**TASK TO CARRY OUT**
Show each line from the records below in which the word "will" occurs.

**INPUT RECORDS**
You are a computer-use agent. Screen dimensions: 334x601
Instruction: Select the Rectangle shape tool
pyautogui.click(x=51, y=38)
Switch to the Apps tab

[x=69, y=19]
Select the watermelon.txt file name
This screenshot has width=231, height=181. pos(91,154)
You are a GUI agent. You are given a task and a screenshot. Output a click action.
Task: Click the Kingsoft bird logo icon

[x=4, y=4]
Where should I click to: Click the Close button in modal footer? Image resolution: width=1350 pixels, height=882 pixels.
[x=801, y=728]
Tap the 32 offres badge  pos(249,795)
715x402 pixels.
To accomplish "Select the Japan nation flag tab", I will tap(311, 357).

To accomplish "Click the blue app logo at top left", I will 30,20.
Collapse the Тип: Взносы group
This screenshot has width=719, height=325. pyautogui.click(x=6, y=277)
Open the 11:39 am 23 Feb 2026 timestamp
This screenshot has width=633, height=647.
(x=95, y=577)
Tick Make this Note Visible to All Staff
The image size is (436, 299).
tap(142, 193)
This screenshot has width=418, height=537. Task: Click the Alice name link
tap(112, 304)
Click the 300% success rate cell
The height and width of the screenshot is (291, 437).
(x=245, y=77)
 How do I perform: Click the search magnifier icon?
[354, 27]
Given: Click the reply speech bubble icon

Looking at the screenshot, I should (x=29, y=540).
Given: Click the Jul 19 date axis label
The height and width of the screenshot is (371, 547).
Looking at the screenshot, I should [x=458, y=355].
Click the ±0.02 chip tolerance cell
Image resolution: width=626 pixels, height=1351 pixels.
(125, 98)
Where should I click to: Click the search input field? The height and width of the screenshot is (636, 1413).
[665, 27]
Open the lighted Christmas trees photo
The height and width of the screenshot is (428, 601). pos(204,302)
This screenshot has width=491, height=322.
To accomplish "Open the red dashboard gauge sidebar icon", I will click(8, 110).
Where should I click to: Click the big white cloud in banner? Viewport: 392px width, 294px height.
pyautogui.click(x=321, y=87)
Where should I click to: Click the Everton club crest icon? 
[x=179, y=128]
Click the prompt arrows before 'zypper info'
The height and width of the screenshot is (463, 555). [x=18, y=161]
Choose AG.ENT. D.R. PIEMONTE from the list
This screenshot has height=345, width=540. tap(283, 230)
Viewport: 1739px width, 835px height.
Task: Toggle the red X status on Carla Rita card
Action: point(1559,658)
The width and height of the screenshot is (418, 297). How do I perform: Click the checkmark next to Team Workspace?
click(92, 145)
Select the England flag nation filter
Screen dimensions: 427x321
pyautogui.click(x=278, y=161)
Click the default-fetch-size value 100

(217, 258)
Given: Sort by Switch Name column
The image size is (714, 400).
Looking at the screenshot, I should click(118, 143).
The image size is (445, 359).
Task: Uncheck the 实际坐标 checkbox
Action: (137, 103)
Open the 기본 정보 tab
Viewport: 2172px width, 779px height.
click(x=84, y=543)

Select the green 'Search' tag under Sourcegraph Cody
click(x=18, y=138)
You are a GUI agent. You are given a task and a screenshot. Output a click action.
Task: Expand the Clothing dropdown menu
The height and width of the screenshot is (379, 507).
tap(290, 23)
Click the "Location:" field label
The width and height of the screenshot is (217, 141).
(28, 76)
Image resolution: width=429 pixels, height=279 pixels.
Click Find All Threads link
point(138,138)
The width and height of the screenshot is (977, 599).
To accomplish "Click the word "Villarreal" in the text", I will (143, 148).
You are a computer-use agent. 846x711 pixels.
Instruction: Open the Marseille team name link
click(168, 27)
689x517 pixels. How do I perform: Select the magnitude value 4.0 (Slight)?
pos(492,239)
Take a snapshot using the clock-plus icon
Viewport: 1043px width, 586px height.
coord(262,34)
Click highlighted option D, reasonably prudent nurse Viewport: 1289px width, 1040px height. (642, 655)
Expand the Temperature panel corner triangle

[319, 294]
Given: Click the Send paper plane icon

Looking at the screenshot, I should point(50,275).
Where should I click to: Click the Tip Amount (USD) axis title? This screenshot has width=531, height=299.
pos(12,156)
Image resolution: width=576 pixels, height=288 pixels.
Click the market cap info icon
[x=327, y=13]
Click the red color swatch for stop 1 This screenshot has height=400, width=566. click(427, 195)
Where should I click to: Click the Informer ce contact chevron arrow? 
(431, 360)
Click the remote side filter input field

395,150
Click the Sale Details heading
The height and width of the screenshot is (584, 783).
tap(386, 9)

**SOLUTION TO THE PROBLEM**
To accomplish "Select the Japan nation flag tab", I will tap(311, 357).
To accomplish "Click the blue app logo at top left", I will 30,20.
To accomplish "Open the red dashboard gauge sidebar icon", I will click(8, 110).
To accomplish "Click the word "Villarreal" in the text", I will (143, 148).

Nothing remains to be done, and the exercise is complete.